TASK GOAL> Exclude the pictures and set down, unaltered, the lines from the one that holds "How do I perform: Toggle" through the end of the data.

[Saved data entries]
══════════════════════════════

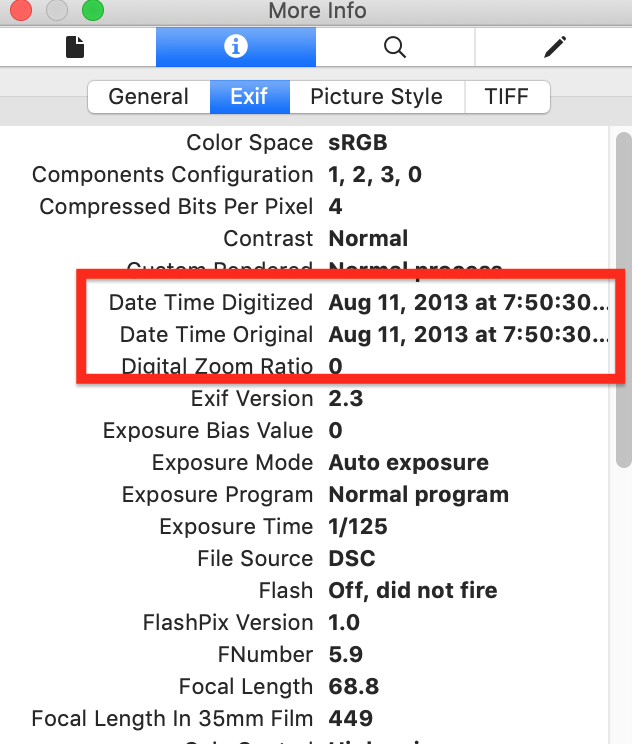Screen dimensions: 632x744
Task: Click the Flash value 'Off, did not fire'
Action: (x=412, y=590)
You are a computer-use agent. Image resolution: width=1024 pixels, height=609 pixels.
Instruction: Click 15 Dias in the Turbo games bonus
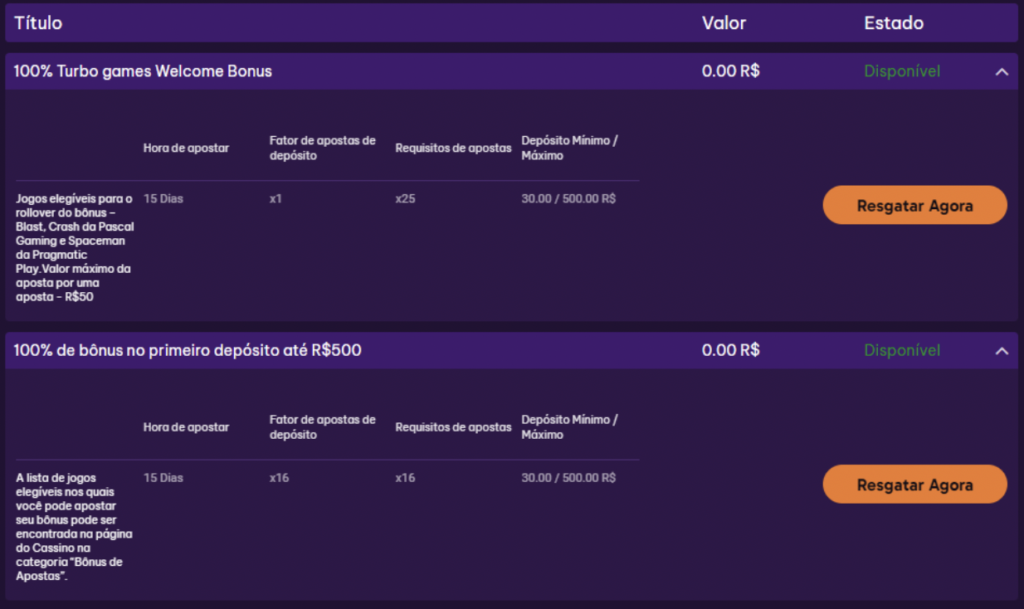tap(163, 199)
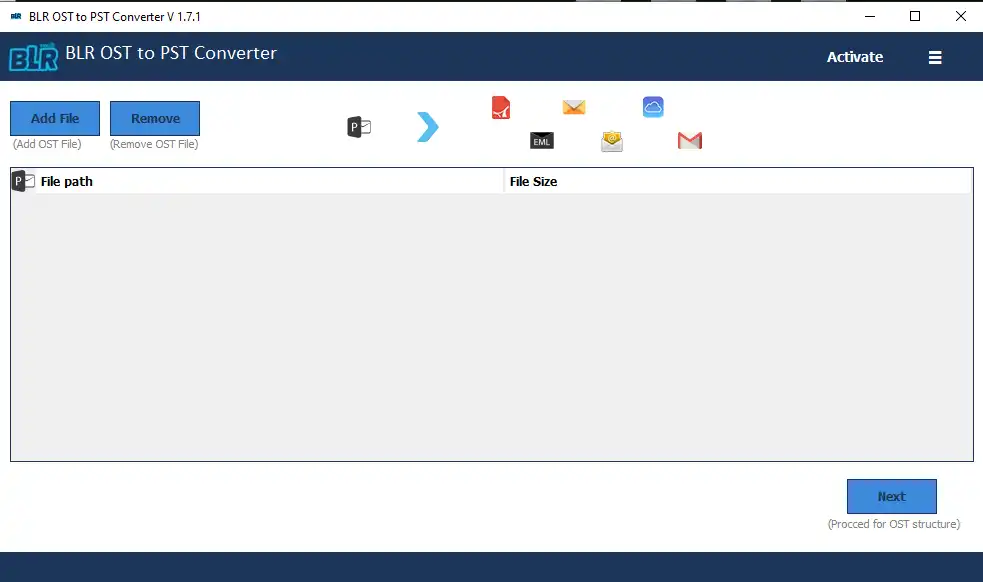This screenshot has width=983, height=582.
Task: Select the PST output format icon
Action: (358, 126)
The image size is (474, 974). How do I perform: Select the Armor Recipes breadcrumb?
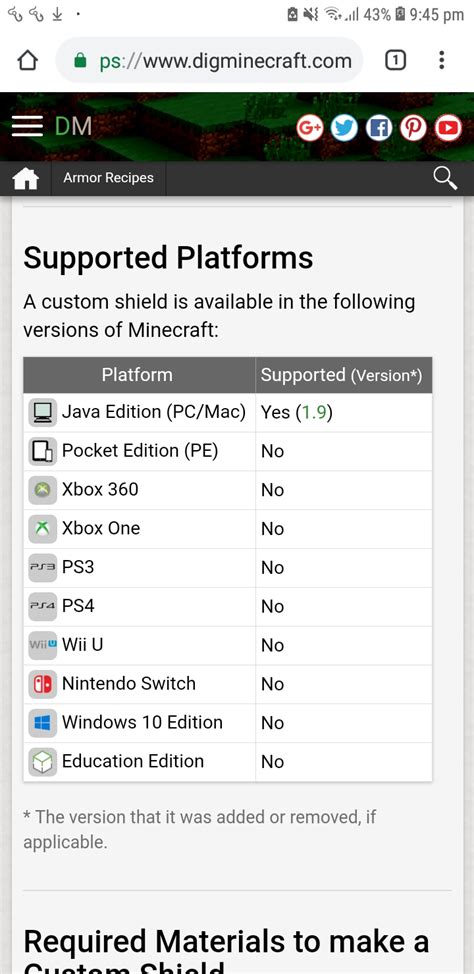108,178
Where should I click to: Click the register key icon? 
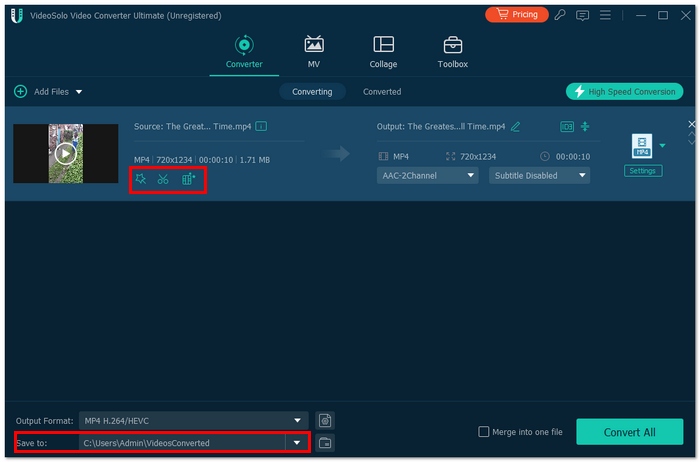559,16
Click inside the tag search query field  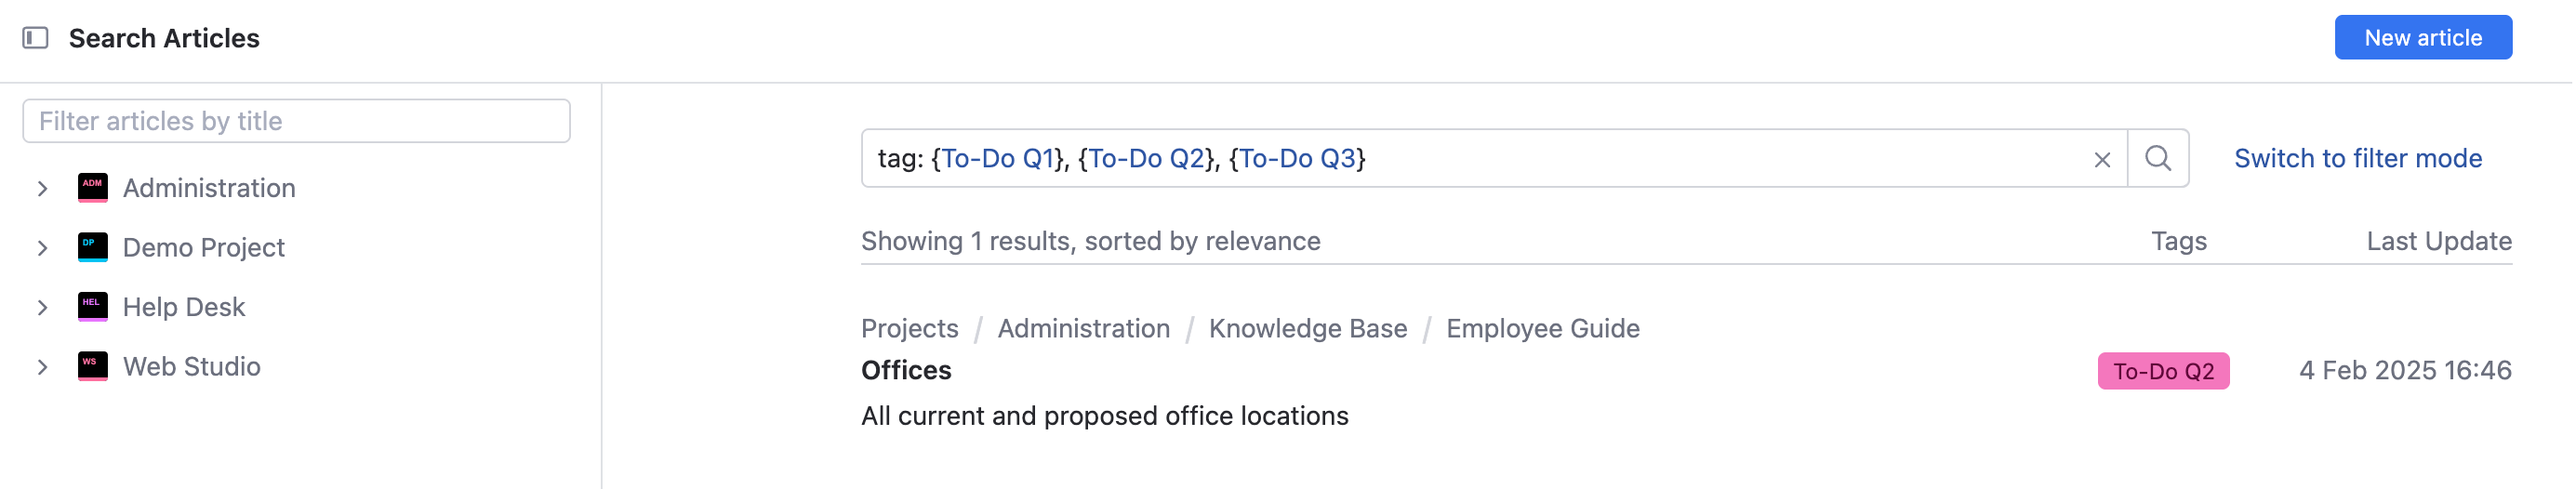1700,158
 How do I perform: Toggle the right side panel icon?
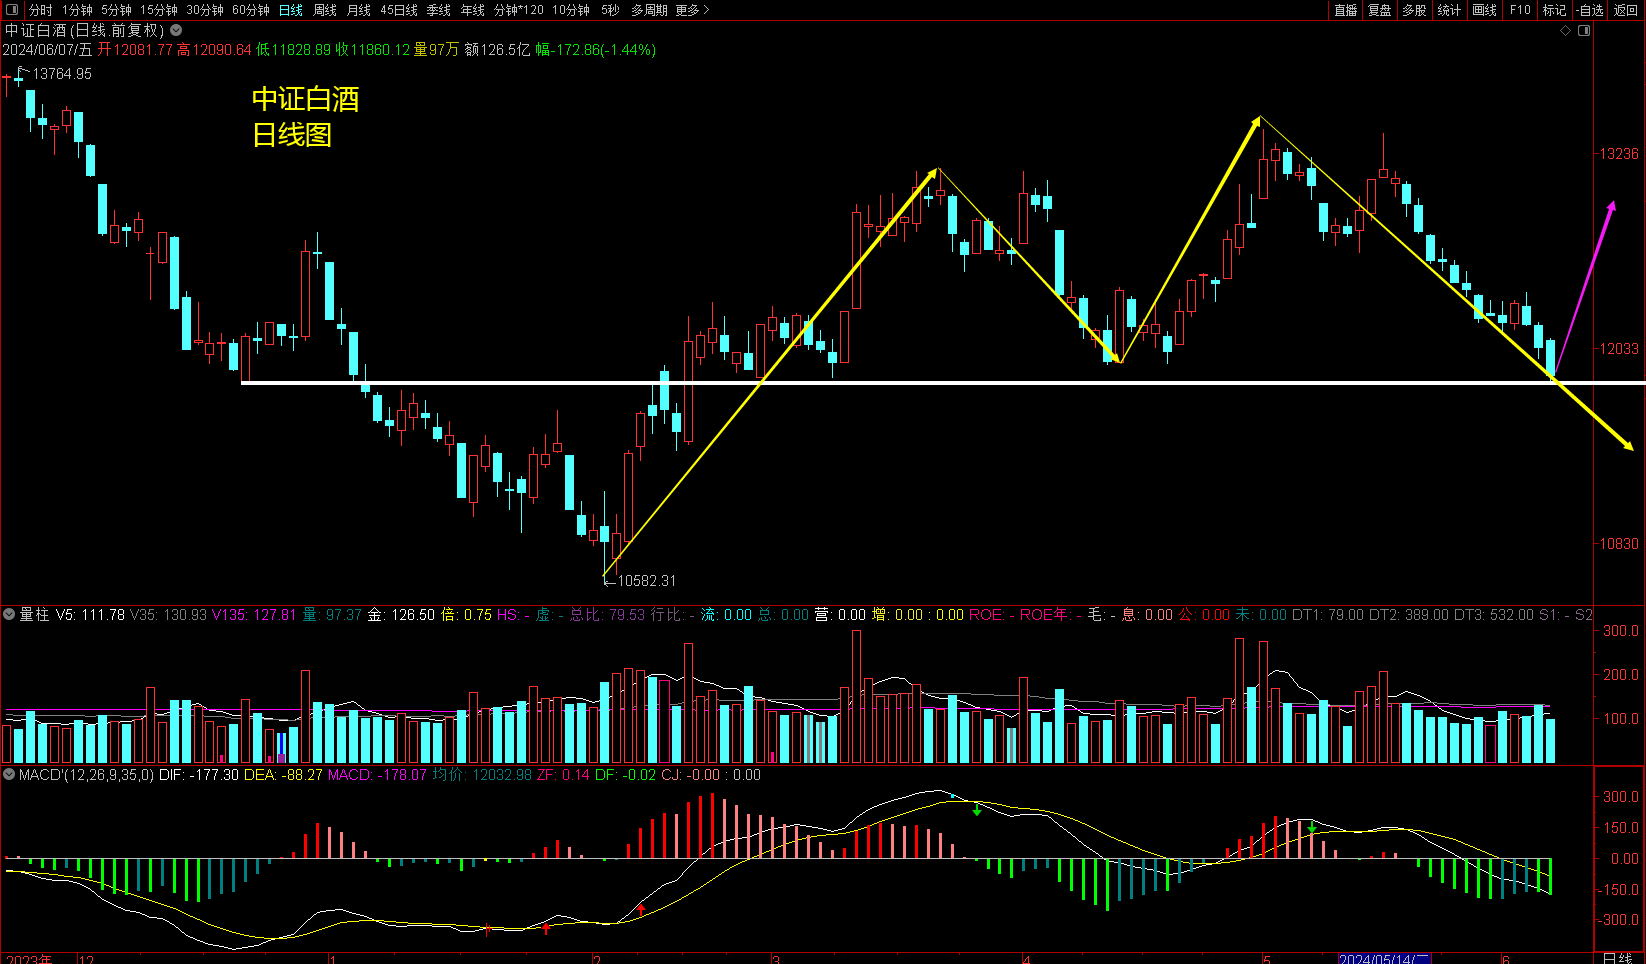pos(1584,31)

══════════════════════════════

EXERCISE RESPONSE>
 How do I perform: Toggle the right side panel icon?
pos(1584,31)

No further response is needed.